Директор прикидывает в уме: «Небьющиеся стекла… Неразбиваемые стаканы… вечные вещи… постой, постой, любезный. Да ведь я живу на том, что стекла бьются! И пока мы тут колотили твой дурацкий стакан, тысячи других стаканов в мире раскололись от удара, тысячи стекол треснули в окнах. Тысячи людей побежали в лавку искать новое стекло. А с каждого купленного стеклышка мне доход. Для того и все мои предприятия, чтоб днем и ночью восполнять эту постоянную убыль. Понимаешь ли, что ты предлагаешь мне, такой сякой?.. Загрузить мои печи небьющимся стеклом, наводнить магазины, жилища вечными вещами? Чтоб люди, купив, перестали покупать? Чтобы загасли мои заводы и потухли витрины, чтоб иссяк источник моих миллионов?.. Чтобы я в трубу вылетел из-за твоей затеи? Пропади они пропадом, твои хрустальные мосты, только бы по-прежнему бились мои стаканы!»

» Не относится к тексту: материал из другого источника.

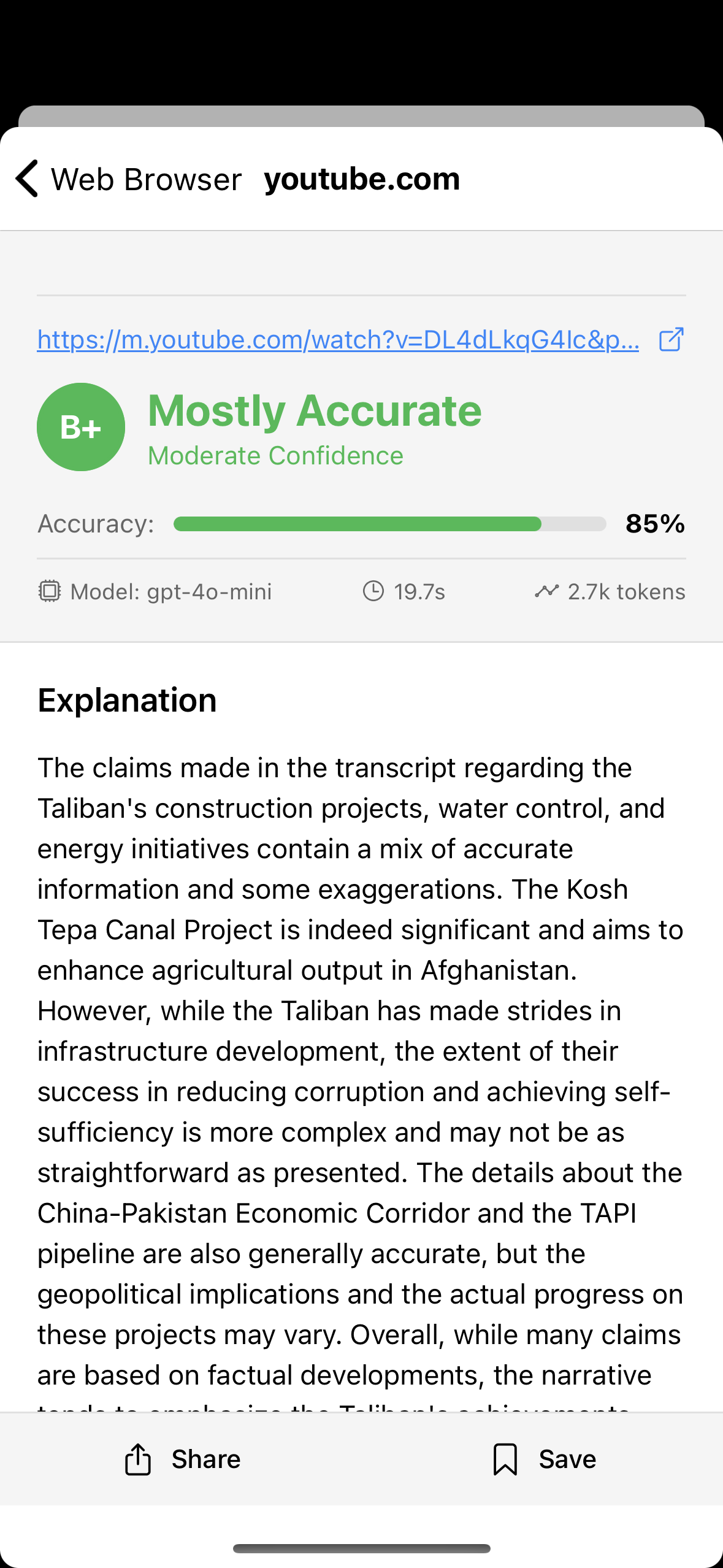The width and height of the screenshot is (723, 1568).
Task: Tap the Moderate Confidence label
Action: (275, 456)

Директор с опаской косится на стакан, словно это не стакан, а бомба. Страх и ненависть завихрились в его сердце. Будь он древним императором, он, не дрогнув, похоронил бы живым изобретателя с его стаканом. К сожалению, лично ему не подвластна ни одна страна. Похоронить он может только изобретение.
Директор по-прежнему слушает благосклонно. Он готов купить патенты по сходной цене. Он готов даже поделиться с изобретателем долей будущей прибыли.
Он не привык откладывать дела. Сделку заключают немедленно. Он еще раз успокаивает изобретателя, провожая его до дверей. Мосты? Будем строить мосты. Города? Города тоже.
Изобретатель шагает домой, не чувствуя под собой ног. Деньги? Вот они! Слава? Крылья славы шумят за плечами.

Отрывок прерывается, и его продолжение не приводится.